(Saved entries)
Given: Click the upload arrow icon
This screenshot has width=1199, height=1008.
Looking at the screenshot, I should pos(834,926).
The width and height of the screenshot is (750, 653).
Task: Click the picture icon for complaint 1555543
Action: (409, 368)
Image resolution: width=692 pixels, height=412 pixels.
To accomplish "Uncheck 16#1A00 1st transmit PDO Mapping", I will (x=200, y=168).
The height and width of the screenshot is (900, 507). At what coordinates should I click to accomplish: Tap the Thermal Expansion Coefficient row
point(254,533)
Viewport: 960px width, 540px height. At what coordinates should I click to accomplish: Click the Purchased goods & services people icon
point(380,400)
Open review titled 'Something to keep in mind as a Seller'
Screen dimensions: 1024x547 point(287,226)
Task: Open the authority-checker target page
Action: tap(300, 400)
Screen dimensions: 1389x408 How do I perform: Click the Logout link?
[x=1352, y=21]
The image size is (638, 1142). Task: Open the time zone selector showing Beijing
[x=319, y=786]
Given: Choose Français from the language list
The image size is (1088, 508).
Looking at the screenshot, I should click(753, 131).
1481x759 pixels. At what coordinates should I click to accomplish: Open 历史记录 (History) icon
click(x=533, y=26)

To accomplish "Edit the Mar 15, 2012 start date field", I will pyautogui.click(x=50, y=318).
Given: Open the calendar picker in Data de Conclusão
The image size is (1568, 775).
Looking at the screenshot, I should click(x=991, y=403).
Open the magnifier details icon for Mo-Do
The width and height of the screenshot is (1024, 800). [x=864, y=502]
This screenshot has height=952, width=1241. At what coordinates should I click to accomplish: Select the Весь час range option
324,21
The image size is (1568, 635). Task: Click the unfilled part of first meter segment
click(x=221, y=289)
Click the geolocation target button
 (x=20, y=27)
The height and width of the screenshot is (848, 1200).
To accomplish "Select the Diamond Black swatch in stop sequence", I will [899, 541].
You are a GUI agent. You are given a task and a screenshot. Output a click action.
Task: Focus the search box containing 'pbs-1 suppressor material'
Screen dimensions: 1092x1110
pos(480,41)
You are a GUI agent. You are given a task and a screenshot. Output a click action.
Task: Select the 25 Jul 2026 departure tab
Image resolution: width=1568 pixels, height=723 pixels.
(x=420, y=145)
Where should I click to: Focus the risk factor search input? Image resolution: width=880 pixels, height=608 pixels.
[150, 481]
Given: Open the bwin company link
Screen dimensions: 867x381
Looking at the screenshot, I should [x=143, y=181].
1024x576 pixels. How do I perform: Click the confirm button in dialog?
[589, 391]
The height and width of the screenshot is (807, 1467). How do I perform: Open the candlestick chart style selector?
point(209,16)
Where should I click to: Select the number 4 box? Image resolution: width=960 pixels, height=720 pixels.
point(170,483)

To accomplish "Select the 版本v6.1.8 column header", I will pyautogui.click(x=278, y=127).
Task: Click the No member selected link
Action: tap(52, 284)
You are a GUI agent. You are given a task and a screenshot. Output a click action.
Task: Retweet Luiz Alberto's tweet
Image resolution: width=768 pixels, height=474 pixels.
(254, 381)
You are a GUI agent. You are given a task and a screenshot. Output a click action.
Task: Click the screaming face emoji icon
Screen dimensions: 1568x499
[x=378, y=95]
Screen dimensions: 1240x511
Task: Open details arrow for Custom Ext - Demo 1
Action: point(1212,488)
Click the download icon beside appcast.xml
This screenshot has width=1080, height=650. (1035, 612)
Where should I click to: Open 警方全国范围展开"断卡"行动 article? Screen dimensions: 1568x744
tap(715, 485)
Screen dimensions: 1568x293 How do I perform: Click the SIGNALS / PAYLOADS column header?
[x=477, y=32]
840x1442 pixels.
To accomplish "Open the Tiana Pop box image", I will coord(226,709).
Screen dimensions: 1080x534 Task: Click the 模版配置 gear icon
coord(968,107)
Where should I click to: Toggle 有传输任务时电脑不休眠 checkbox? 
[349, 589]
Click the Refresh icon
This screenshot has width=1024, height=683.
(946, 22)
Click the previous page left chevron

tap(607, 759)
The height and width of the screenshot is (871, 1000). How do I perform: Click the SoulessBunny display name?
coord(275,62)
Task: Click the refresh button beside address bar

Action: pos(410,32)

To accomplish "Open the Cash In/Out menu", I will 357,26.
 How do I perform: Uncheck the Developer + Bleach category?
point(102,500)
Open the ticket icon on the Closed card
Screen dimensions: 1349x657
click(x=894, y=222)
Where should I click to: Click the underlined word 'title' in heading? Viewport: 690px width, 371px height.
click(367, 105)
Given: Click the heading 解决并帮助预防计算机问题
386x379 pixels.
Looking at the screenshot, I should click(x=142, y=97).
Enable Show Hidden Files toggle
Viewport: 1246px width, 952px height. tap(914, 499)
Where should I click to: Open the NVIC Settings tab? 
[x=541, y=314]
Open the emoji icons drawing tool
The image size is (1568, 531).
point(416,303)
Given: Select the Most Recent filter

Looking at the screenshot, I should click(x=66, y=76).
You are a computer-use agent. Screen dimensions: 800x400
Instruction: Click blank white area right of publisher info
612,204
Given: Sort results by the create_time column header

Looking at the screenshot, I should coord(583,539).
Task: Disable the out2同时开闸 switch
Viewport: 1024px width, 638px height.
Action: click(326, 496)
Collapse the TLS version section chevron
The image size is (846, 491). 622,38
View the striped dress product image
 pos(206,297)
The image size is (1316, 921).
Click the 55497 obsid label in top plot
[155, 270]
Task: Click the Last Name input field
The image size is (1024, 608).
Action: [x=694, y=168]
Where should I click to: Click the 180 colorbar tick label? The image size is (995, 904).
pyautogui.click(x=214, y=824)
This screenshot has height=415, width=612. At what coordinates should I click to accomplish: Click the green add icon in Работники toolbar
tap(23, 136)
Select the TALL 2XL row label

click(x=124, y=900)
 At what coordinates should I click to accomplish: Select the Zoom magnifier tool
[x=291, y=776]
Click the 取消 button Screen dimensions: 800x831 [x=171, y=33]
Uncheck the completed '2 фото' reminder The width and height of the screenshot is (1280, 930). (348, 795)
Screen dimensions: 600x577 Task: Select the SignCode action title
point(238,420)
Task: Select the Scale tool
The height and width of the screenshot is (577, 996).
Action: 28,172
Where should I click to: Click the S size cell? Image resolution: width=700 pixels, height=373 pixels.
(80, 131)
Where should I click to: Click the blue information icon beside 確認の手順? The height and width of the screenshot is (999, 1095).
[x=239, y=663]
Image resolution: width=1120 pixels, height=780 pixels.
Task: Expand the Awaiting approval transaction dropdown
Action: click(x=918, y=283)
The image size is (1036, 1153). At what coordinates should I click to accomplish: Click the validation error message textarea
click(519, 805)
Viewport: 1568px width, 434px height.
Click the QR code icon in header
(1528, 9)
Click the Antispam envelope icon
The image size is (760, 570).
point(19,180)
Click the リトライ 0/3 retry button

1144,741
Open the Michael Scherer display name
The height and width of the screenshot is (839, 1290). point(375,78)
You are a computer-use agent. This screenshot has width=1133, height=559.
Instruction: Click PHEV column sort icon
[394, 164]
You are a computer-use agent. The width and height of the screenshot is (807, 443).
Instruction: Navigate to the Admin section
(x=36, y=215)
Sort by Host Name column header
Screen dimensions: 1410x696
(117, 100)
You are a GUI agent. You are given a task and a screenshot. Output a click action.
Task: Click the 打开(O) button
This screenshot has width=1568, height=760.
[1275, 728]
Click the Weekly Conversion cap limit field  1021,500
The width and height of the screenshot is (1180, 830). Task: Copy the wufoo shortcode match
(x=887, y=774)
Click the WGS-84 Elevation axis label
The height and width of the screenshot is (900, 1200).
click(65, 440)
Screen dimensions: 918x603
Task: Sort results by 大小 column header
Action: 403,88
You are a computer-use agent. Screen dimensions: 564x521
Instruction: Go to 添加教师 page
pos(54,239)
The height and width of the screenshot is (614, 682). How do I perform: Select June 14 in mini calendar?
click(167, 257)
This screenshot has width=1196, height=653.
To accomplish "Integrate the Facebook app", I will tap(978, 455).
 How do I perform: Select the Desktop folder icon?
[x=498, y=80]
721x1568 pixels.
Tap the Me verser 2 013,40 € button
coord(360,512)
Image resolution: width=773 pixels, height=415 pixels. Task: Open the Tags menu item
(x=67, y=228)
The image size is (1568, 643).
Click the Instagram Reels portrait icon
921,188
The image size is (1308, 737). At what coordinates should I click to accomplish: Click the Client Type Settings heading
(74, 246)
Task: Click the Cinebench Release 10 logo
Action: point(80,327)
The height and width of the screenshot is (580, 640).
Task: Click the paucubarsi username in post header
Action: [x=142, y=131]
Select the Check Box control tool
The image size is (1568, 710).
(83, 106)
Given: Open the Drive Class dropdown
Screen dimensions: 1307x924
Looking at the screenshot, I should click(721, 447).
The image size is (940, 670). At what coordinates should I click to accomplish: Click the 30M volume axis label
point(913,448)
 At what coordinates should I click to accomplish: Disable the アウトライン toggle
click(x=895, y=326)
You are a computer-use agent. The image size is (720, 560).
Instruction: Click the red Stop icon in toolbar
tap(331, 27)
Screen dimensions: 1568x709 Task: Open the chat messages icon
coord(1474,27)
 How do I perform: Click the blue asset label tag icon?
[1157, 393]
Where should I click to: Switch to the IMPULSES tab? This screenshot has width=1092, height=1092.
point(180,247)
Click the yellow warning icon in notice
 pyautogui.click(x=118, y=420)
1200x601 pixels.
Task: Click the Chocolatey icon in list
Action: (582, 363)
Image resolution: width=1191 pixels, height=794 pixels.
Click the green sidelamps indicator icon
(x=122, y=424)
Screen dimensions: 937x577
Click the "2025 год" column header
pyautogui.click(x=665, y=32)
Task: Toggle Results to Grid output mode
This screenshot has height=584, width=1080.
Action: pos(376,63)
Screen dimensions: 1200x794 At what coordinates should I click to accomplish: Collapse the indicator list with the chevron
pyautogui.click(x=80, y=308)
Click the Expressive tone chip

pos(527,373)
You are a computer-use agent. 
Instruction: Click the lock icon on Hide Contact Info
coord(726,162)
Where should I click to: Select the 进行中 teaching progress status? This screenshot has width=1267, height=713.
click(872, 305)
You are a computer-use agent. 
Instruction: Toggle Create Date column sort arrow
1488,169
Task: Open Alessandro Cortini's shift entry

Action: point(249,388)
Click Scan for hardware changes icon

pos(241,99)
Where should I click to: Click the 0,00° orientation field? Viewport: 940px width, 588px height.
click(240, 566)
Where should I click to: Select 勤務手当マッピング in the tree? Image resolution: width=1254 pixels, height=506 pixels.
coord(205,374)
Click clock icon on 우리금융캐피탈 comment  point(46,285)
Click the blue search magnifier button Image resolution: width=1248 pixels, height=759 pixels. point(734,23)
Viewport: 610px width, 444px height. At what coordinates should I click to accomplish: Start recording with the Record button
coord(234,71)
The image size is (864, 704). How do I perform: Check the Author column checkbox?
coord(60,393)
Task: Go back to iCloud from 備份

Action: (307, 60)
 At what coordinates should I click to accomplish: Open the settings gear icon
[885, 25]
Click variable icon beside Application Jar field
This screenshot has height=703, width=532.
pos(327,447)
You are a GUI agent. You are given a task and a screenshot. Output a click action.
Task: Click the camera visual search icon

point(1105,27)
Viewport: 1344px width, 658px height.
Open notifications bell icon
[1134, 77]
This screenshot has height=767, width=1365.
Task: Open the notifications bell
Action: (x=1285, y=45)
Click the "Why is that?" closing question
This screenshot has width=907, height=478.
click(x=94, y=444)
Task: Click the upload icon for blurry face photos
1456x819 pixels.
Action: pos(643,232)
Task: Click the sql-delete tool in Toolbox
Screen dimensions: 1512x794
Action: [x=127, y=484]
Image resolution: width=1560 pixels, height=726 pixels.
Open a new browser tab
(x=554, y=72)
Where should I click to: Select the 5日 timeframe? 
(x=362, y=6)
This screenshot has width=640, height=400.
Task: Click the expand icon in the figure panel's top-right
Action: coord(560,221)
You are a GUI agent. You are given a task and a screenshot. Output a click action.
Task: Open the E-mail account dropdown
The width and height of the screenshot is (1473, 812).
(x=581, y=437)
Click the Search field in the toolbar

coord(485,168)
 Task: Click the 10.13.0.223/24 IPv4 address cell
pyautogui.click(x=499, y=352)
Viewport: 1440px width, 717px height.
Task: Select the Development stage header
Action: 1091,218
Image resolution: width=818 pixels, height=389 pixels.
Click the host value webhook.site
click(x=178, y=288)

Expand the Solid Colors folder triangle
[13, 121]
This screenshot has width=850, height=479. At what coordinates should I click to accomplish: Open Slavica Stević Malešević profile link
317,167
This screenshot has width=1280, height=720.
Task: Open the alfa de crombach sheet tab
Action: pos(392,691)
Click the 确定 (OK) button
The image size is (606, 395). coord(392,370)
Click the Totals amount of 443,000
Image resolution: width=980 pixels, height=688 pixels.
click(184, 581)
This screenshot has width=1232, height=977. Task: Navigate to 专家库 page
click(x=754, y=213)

## Problem details
Above are the lines; repeat exactly the ones from the line containing "Where should I click to: Click the 0,00°" down to the line containing "Click clock icon", both inclusive.

## Response to this exercise
Where should I click to: Click the 0,00° orientation field? Viewport: 940px width, 588px height.
click(240, 566)
Where should I click to: Select 勤務手当マッピング in the tree? Image resolution: width=1254 pixels, height=506 pixels.
coord(205,374)
Click clock icon on 우리금융캐피탈 comment  point(46,285)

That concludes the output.